After drawing your histogram, you determined that the busiest hour for Uber pickups was 17:00. Let’s redraw the map to show the concentration of pickups at 17:00.

  1. Locate the following code snippet:

    st.subheader('Map of all pickups')
    st.map(data)
    
  2. Replace it with:

    hour_to_filter = 17
    filtered_data = data[data[DATE_COLUMN].dt.hour == hour_to_filter]
    st.subheader(f'Map of all pickups at {hour_to_filter}:00')
    st.map(filtered_data)
    
  3. You should see the data update instantly.

To draw this map we used a simple map function that’s built into Streamlit, but if you’d like to visualize complex map data, we encourage you to take a look at the st.deckgl_chart.

Filter results with a slider

In the last section, when you drew the map, the time used to filter results was hardcoded into the script, but what if we wanted to let a reader dynamically filter the data in real time?

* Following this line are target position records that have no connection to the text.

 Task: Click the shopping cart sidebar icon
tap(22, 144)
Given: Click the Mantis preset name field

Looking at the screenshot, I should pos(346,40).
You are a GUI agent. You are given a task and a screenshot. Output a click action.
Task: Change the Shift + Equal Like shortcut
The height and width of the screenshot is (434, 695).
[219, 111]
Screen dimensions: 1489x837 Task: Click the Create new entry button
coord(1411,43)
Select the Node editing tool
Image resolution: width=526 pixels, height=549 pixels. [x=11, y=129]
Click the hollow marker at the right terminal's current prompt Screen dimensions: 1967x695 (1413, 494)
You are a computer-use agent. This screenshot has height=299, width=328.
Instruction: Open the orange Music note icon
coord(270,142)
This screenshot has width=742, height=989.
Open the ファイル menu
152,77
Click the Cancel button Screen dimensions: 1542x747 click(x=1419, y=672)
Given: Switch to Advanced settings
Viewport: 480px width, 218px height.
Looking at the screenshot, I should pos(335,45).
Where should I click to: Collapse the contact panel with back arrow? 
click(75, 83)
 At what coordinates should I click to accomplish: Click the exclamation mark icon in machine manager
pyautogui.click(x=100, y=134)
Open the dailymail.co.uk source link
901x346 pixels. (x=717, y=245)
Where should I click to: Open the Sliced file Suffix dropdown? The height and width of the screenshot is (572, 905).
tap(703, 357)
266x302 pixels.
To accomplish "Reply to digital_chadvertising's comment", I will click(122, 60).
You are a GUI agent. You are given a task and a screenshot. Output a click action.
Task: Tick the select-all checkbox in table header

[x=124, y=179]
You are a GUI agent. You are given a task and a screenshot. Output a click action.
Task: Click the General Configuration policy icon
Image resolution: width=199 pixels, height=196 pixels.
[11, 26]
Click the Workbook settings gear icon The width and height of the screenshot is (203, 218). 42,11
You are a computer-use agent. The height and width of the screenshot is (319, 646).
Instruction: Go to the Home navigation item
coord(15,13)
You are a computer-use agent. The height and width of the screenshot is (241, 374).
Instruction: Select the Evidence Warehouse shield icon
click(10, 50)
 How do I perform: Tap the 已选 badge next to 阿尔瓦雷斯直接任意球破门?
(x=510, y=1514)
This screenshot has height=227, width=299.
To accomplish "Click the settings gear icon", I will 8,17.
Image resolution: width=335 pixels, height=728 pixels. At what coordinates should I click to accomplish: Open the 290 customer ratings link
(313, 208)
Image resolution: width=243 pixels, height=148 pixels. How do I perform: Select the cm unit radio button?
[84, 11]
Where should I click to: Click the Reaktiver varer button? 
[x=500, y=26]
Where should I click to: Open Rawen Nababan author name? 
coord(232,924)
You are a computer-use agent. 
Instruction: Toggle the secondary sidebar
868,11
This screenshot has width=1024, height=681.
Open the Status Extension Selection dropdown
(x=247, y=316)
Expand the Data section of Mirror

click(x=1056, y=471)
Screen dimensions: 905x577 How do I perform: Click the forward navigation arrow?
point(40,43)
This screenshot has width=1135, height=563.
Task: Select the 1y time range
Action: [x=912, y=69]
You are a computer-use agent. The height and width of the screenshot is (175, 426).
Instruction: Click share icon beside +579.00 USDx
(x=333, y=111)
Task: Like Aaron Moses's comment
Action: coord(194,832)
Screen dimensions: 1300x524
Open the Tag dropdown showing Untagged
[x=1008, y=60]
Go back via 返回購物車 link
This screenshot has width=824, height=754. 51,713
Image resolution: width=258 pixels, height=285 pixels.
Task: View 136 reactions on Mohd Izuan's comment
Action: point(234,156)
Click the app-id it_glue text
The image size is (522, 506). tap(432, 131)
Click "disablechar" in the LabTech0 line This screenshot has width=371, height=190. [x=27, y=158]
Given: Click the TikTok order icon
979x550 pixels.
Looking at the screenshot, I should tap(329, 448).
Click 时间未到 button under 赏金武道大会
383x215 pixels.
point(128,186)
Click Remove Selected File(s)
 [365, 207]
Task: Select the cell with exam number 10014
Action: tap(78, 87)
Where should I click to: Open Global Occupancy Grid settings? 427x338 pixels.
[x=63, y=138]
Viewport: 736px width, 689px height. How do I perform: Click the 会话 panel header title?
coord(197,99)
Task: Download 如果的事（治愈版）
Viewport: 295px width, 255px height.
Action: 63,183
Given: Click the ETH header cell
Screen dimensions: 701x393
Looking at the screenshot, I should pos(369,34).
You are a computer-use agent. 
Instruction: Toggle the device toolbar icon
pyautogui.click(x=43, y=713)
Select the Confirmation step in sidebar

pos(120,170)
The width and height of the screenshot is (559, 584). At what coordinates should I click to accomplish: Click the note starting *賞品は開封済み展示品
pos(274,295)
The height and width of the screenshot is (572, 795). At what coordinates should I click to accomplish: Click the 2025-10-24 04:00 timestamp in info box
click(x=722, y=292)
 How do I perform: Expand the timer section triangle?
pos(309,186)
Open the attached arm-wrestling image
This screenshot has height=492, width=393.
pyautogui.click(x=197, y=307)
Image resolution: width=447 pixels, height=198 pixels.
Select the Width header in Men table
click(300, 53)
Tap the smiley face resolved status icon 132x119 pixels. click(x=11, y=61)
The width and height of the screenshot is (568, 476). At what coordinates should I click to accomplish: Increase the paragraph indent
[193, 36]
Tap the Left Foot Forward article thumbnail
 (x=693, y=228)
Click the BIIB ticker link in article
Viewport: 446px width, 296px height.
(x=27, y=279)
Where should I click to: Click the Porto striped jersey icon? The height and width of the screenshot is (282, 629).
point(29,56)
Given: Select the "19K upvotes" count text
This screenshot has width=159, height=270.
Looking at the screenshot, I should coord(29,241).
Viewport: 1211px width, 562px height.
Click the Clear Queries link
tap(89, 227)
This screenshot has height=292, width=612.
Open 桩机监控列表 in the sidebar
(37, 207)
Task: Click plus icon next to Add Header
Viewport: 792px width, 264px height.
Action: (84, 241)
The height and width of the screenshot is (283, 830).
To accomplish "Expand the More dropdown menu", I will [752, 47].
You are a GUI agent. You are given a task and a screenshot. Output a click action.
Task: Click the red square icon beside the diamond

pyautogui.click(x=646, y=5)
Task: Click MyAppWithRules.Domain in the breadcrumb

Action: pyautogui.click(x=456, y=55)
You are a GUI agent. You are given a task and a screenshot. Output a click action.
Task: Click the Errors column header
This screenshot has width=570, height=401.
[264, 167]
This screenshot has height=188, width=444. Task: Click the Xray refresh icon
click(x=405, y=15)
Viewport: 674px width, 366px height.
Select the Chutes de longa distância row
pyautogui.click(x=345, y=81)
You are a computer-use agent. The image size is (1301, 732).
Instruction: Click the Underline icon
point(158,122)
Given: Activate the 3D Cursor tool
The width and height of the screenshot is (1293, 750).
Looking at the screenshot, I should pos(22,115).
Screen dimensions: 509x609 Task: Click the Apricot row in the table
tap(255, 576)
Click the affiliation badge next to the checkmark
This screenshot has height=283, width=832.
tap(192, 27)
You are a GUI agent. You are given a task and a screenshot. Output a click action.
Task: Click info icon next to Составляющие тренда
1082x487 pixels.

Using Streamlit’s widgets you can. Let’s add a slider to the app with the st.slider() method.

  1. Locate hour_to_filter and replace it with this code snippet:

    hour_to_filter = st.slider('hour', 0, 23, 17)  # min: 0h, max: 23h, default: 17h
    
  2. Use the slider and watch the map update in real time.

Use a button to toggle data

Sliders are just one way to dynamically change the composition of your app. Let’s use the st.checkbox function to add a checkbox to your app. We’ll use this checkbox to show/hide the raw data table at the top of your app.

  1. Locate these lines:

    st.subheader('Raw data')
    st.write(data)
    
  2. Replace these lines with the following code:

    if st.checkbox('Show raw data'):
        st.subheader('Raw data')
        st.write(data)
    

We’re sure you’ve got your own ideas. When you’re done with this tutorial, check out all the widgets that Streamlit exposes in our API reference.

Let’s put it all together

That’s it, you’ve made it to the end. Here’s the complete script for our interactive app.

Tip

If you’ve skipped ahead, after you’ve created your script, the command to run Streamlit is streamlit run [app name].

import streamlit as st
import pandas as pd
import numpy as np

st.title('Uber pickups in NYC')

DATE_COLUMN = 'date/time'
DATA_URL = ('https://s3-us-west-2.amazonaws.com/'
            'streamlit-demo-data/uber-raw-data-sep14.csv.gz')

@st.cache
def load_data(nrows):
    data = pd.read_csv(DATA_URL, nrows=nrows)
    lowercase = lambda x: str(x).lower()
    data.rename(lowercase, axis='columns', inplace=True)
    data[DATE_COLUMN] = pd.to_datetime(data[DATE_COLUMN])
    return data

data_load_state = st.text('Loading data...')
data = load_data(10000)
data_load_state.text('Loading data... done!')

if st.checkbox('Show raw data'):
    st.subheader('Raw data')
    st.write(data)

st.subheader('Number of pickups by hour')
hist_values = np.histogram(data[DATE_COLUMN].dt.hour, bins=24, range=(0,24))[0]
st.bar_chart(hist_values)

# Some number in the range 0-23
hour_to_filter = st.slider('hour', 0, 23, 17)
filtered_data = data[data[DATE_COLUMN].dt.hour == hour_to_filter]

st.subheader('Map of all pickups at %s:00' % hour_to_filter)
st.map(filtered_data)